▶ [Work to complete]
(a) Answer these questions using the passage about the girls' soccer tournament in Kabul, one answer per line:
(i) At which university did Awista study, and what position did she play on its women's hockey team?
(ii) How old was Maliha Mahmoodi?
(iii) What did Zainab Fakovi say she wanted to become?
(b) Update the passage about the girls' soccer tournament in Kabul: reproduce it from the words "Under an Afghan" through "change all that.", with "baseball caps" changed to "sports caps".
(c) Write what comes next in the account of the girls' soccer tournament in Kabul, picking up after its final sentence.

▶ [Passage shown]
Under an Afghan Sky
Page 24
It was tournament day for the girls of Kabul, and some fifty young soccer players, divided among about eight teams, had traded their traditional headscarves for baseball caps—an amazing event in a country where women, just years before, were forbidden from even being spectators in that same arena.
The tournament was Awista’s brainchild, part of the Afghan Youth Sports Exchange, an organization she started in order to teach leadership skills to young women in her home country. She herself had the opportunity to study and learn in the United States, and it was her dream to bring the same opportunities home to young women in Afghanistan who might otherwise not be able to play sports. It was about empowering girls in a country where girls grew up being told they were not equals. Sport, Awista told me, had the power to change all that.
She introduced me to one of the coaches, a man named Abdul Saboor Walizada. He was the coach of the Afghan national women’s team, and he was there to offer advice, and scout. “More women,” he told me, “are interested in playing, and there is a lot of talent among the girls you see here. We will have a strong national team.”
In the few years since Awista had started the program, the number of girls participating had multiplied, from tens to hundreds. They had even played in Ghazi Stadium in Kabul, where the Taliban had routinely carried out public executions of women who were accused of violating the most minor of laws.
Awista was a remarkable person. She had studied at the University of Rochester, in New York, where she played goal for the women’s hockey team. We talked a lot about how participating in team sports as young girls helped to shape our views and built our confidence as young women. It was what she was hoping to do for the young women of Afghanistan.
“I’ve seen these girls,” she said. “They change. They come to the field in their school uniform and they have their long black jackets and their pants and their headscarves, and as soon as they put on their sports clothes, their personality changes, and these are girls you couldn’t recognize as being the same girls who walked on the field.”
She introduced me to some of the girls playing that day. Thirteen-year-old Maliha Mahmoodi told me through a translator that she’d been interested in soccer since she was very young but that there wasn’t an opportunity to play, even just a few years ago. Now, here she was, and thrilled for the opportunity. “It means it shows progress in the country,” she told me, her big brown eyes flashing with excitement. “When we play soccer, it’s like serving the country, and it shows that girls in Afghanistan are equal.”
Zainab Fakovi was sixteen, and she’d been watching boys and men play soccer since she was little but had just started playing herself a few years ago, with the Afghan Youth Sports Exchange. For her, the opportunity to play soccer meant more than just sport. “It means I am a liberated girl, and it means girls can do anything we want. Men and women have equal rights.” When I asked what she thought it meant for her future, and for Afghanistan’s future, she didn’t hesitate. “It means I can be whatever I want. It means our country can be the best in the world.” When I asked her what she wanted to be, she looked straight at me and said, “A journalist. Like you.”
Lesson learned already. Sports can empower. Awista’s philosophy was playing out right in front of her eyes. But she credited the girls themselves. “I’ve seen some of these girls evolve in the last three years into being confident young women,” she told me. “And I have no doubt that soccer has played a key role in giving them that confidence. And whether they choose to play soccer, or they choose to take that confidence into the classroom, I’ve definitely seen them being able to emerge as leaders and have an ability to make life decisions, and own those decisions and have the confidence to make those decisions. And I think that’s a key lesson we can teach these young girls as they emerge as future leaders of this country.”

▶ [Data segment]
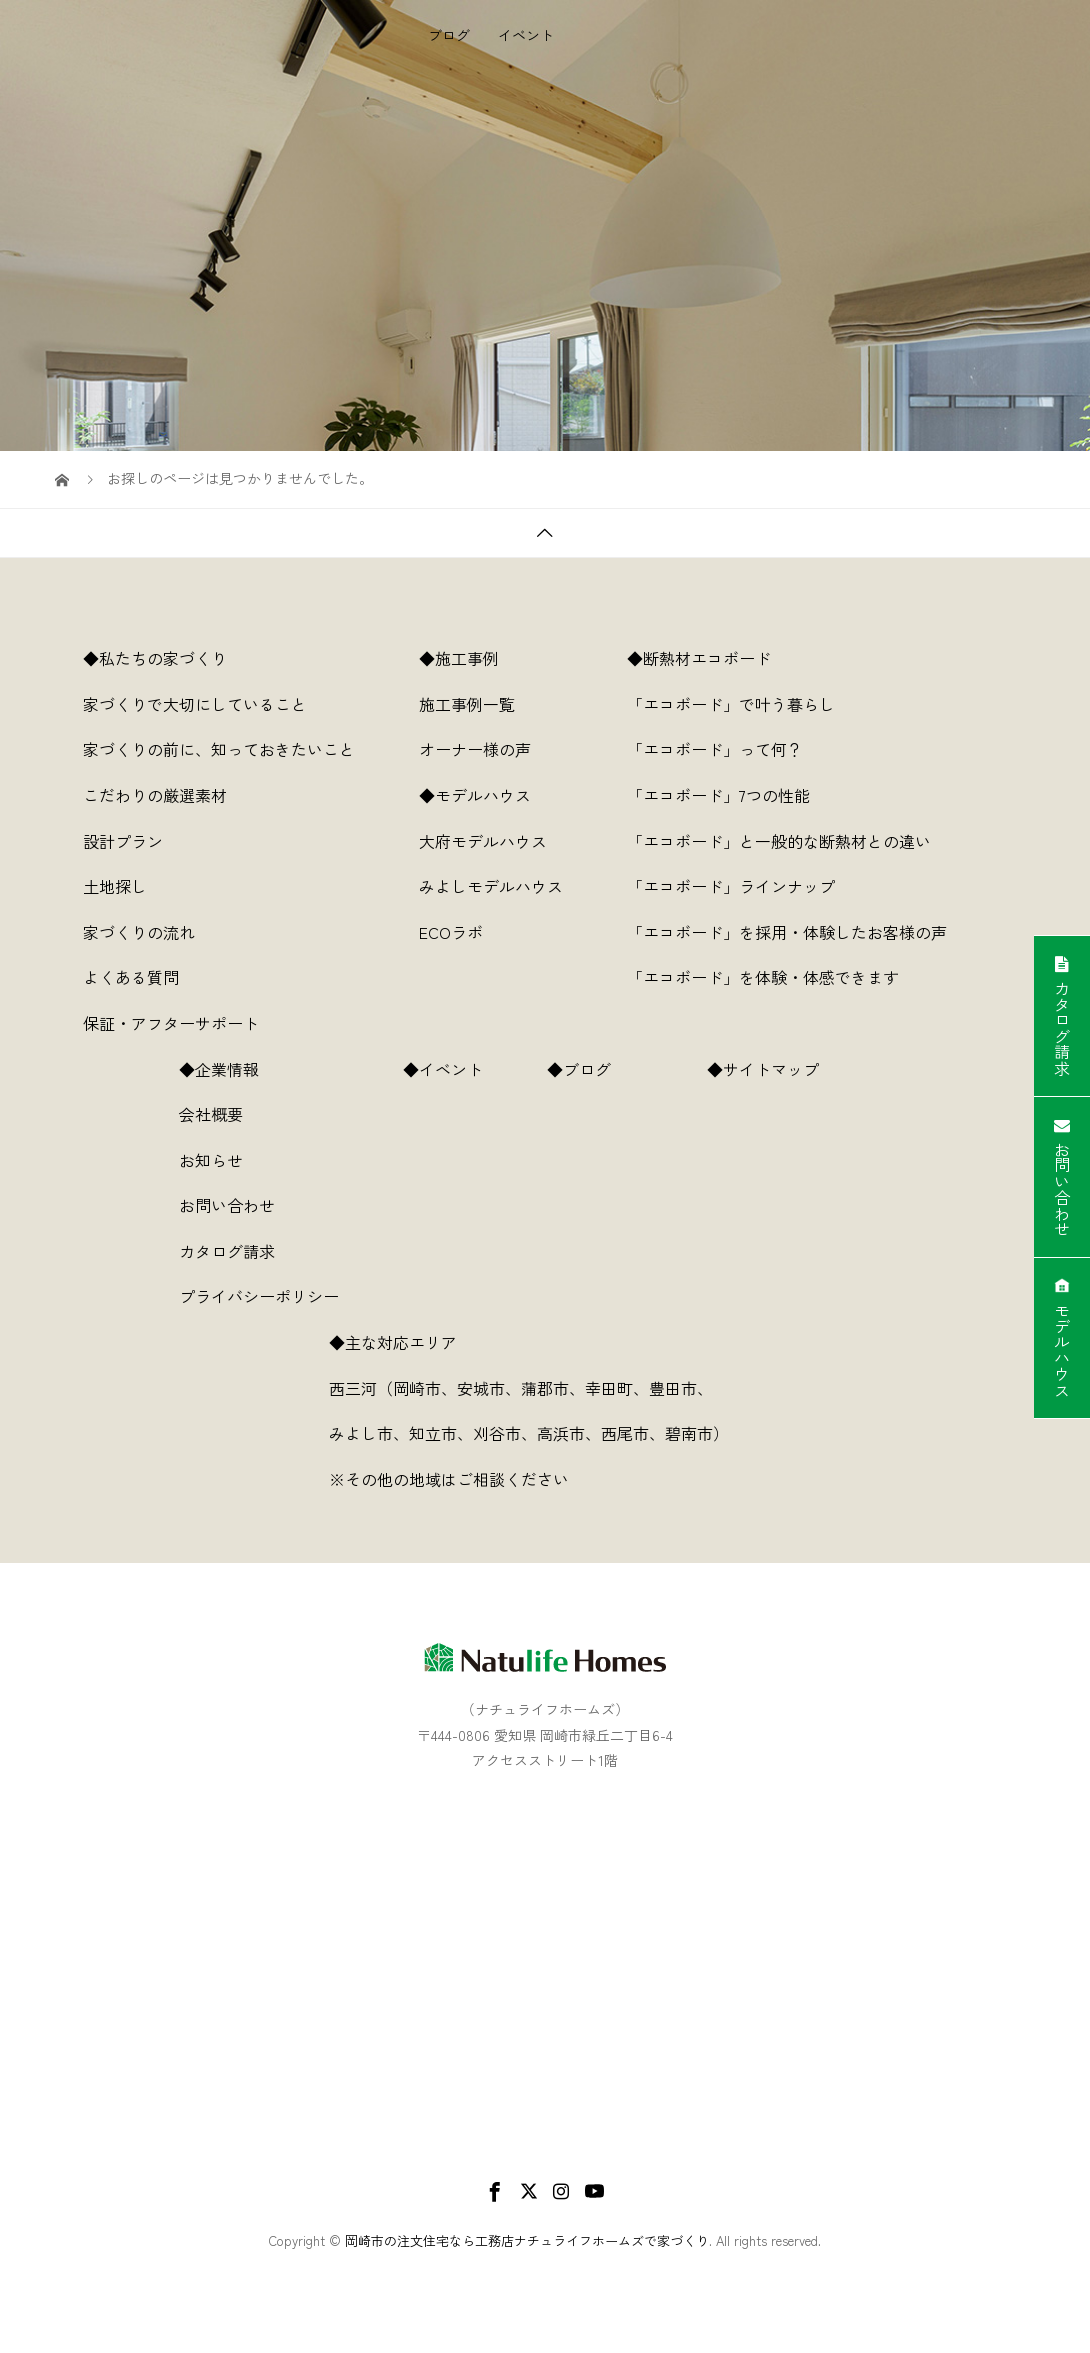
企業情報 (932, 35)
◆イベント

▶ [Final answers]
(a)
(i) The University of Rochester, in New York; she played goal.
(ii) Thirteen.
(iii) A journalist.

(b)
Under an Afghan Sky
Page 24
It was tournament day for the girls of Kabul, and some fifty young soccer players, divided among about eight teams, had traded their traditional headscarves for sports caps—an amazing event in a country where women, just years before, were forbidden from even being spectators in that same arena.
The tournament was Awista’s brainchild, part of the Afghan Youth Sports Exchange, an organization she started in order to teach leadership skills to young women in her home country. She herself had the opportunity to study and learn in the United States, and it was her dream to bring the same opportunities home to young women in Afghanistan who might otherwise not be able to play sports. It was about empowering girls in a country where girls grew up being told they were not equals. Sport, Awista told me, had the power to change all that.

(c)
It was one of the most uplifting and inspiring afternoons I think I’ve ever spent—in the company of these young women, laughing and running, and competing on the field, watched over by their older sister who had come back from America to help them see their own potential. No longer shackled to an old, oppressive culture, they were free to run and play and choose their future, with the full knowledge that they were participating in something that was forbidden to them just a few years before.
Remembering their determination buoyed my spirits. The next day was Sunday and soon I too would be free again.
Shafirgullah was bored. He played Snake Xenzia on his cell phone for about an hour, then handed the phone to me. I amused myself for a few minutes but handed it back to him after getting frustrated. Three weeks of trying to manoeuvre the snake around itself and I still couldn’t master the stupid game.
I was sticking to my routine of praying the rosary every hour on the hour, trying hard to meditate as I recited the prayers and passed the beads through my fingers. I meditated on Jesus’ birth, his travels, his teachings, his suffering, and ultimately, his crucifixion. I tried not to think about anything else. I wanted to focus on the prayers, not get distracted by other thoughts.
Halfway through, I was interrupted by the ringing of Shafirgullah’s cell phone.
“As-Salaam Alaikum,” he said, and that was all I could understand. The conversation lasted a few minutes and then he hung up.
“Kabul,” he said, looking at me. “You Kabul.”
“Saba?” I asked, double-checking. As much as I didn’t want to get my hopes up, I couldn’t help myself. I had heard saba—the Pashto word for “tomorrow”—so many times from my kidnappers that I had stopped counting. “Tomorrow” never came.
“Inshallah, saba,” Shafirgullah replied.
There was that word again. “Inshallah.” God willing. I fingered my rosary again and pressed the crucifix into the back of my hand so hard that it made an indentation.
God, please. Please be willing. Please let tomorrow come soon and with it, let me go home to my family and friends. Please, let this be over and let me go back to my life. You are the only one who can help me. Please, please, please. I have never needed you so much. I know there must be a reason that I am going through this trial, and I trust in you to help me through it. But please, I need to go home soon. For my parents and my friends and for my own sanity. Please, God. Let this be over tomorrow.
Shafirgullah was also praying. He was on his knees, his head on the ground, facing the wall adjacent to the tunnel. He was chanting softly, murmuring almost, and his eyes were closed. I wondered what he was praying for. I was praying for freedom, and for my family, but I didn’t know whether he was just reciting the Koran or asking for something. I sometimes feel a bit guilty—maybe it’s the old Catholic guilt—that I never hesitate to kneel when I need help. Please God, help me do well on this exam tomorrow. Please God, let me get this job. Please God, don’t let my grandmother die. Please God, take her to heaven.
I typically started my prayers by saying, Thank you, God, for everything you’ve done for me today. And always.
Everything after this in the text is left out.